The changes at New Avon also will extend to the customer base, which will be introduced to the new brand image with the launch of the company’s first advertising campaign in years on Oct. 7. The company will license many of its products from the global Avon Products Inc. and will build a portfolio that is designed to be highly relevant to its customers in the U.S., Canada and Puerto Rico. The company is looking to expand its offering, including a move into the health and wellness category.

In addition, New Avon is working with outside vendors to develop products exclusive to its portfolio. The company invited several skincare and color companies to present ideas for new products during a series of Innovation Days, with a group of New Avon Representatives and Associates on hand to provide immediate feedback Shark Tank style. The company created a short list of potential new products from the event and four are currently under development. It is part of Chief Innovation Officer Helene Rutledge’s philosophy of open innovation, in which a company can expand the walls of its research and development practice to encompass the entire world. This network of scouts can even extend to the salesforce. “It’s really knowing that when people have an idea we can give them the tools and training to bring that to us. Then we can understand an unmet need or give somebody the opportunity to take their entrepreneurial spirit that they are using in their business as a Representative—and they are experts in their products and what their consumers want—and cultivate that,” Rutledge says. “It’s a beautiful potential source of innovation, in addition to the external partners that we are looking to work with.”

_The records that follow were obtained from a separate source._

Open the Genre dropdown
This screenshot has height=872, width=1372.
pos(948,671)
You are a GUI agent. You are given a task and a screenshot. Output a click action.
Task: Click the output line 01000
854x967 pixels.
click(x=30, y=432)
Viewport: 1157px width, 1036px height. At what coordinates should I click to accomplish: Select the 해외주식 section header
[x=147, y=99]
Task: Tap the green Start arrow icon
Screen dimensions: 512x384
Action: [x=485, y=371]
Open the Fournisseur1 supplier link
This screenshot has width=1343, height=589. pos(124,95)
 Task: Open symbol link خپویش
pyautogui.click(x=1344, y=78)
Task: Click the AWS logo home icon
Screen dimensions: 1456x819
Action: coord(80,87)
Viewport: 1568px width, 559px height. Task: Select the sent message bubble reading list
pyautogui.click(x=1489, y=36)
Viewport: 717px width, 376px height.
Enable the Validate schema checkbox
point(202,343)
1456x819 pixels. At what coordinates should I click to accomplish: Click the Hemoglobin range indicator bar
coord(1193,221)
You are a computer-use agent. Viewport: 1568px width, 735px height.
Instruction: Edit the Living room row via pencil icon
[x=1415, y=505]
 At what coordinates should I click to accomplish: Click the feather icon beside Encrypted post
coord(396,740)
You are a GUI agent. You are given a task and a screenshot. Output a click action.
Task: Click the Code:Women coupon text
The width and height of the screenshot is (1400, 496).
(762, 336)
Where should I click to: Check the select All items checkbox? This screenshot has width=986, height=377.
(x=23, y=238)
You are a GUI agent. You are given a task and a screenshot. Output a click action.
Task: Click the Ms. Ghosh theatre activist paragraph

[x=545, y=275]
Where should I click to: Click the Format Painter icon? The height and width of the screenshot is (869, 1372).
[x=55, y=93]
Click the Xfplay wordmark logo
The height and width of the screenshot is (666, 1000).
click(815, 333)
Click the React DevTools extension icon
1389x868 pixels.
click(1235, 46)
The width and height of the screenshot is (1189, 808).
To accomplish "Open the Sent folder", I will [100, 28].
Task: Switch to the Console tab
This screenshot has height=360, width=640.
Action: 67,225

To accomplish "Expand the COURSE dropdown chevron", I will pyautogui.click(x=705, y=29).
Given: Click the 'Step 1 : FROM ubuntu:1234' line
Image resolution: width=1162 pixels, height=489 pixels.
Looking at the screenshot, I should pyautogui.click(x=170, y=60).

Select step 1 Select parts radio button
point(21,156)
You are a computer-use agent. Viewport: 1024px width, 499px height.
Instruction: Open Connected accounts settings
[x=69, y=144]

The company will license many of its products from the global Avon Products Inc. In addition, New Avon is working with outside vendors to develop products exclusive to its portfolio.


She says she looks for external vendor partners that fit well with the Avon culture, are absolutely honest about development timelines and are open to innovation. Her goal is to create a collaborative ecosystem of product development in which all participants benefit—and ultimately consumers and Representatives as well. She also plans to more strongly promote the science behind many of the company’s products, including its sun care, skincare and color products, as well as expand the size of its scientific advisory board.

The product brochure has been a staple of the Avon sales process for generations, and White says that will continue, though with adjustments. Digital will play a bigger role moving forward, as will the way in which products are featured. The company already has introduced some brochures under the Avon Living banner that read more like a lifestyle magazine than a catalog. “We’re evolving more into storytelling and seeing products in context,” White says. “It’s important that we share a compelling product proposition and a benefit, at a fair price point.”

Legacy First

There’s a lot that’s new at New Avon, but White and his team say they are mindful that they are building on a 130-year-old legacy. Avon Founder David McConnell was one of the founders of the direct selling channel in the United States, but he also was one of the first American business leaders to promote opportunities for women to build businesses with no glass ceilings.


“I think you can imagine when you are a 130-year-old company, there were a lot of legacy systems and processes built into the business. We are taking a startup mentality and challenging a lot of old processes and ways of doing business.”
—Betty Palm, President, Social Selling


“As much as we are changing as a company, our commitment to our Representatives remains the same. Our Representatives are at the center of every business decision made at New Avon,” he says. “What’s new is that we are combining our brand power and our decades-long purpose-driven mission with a renewed commitment to investing in growth and building long-term brand value.”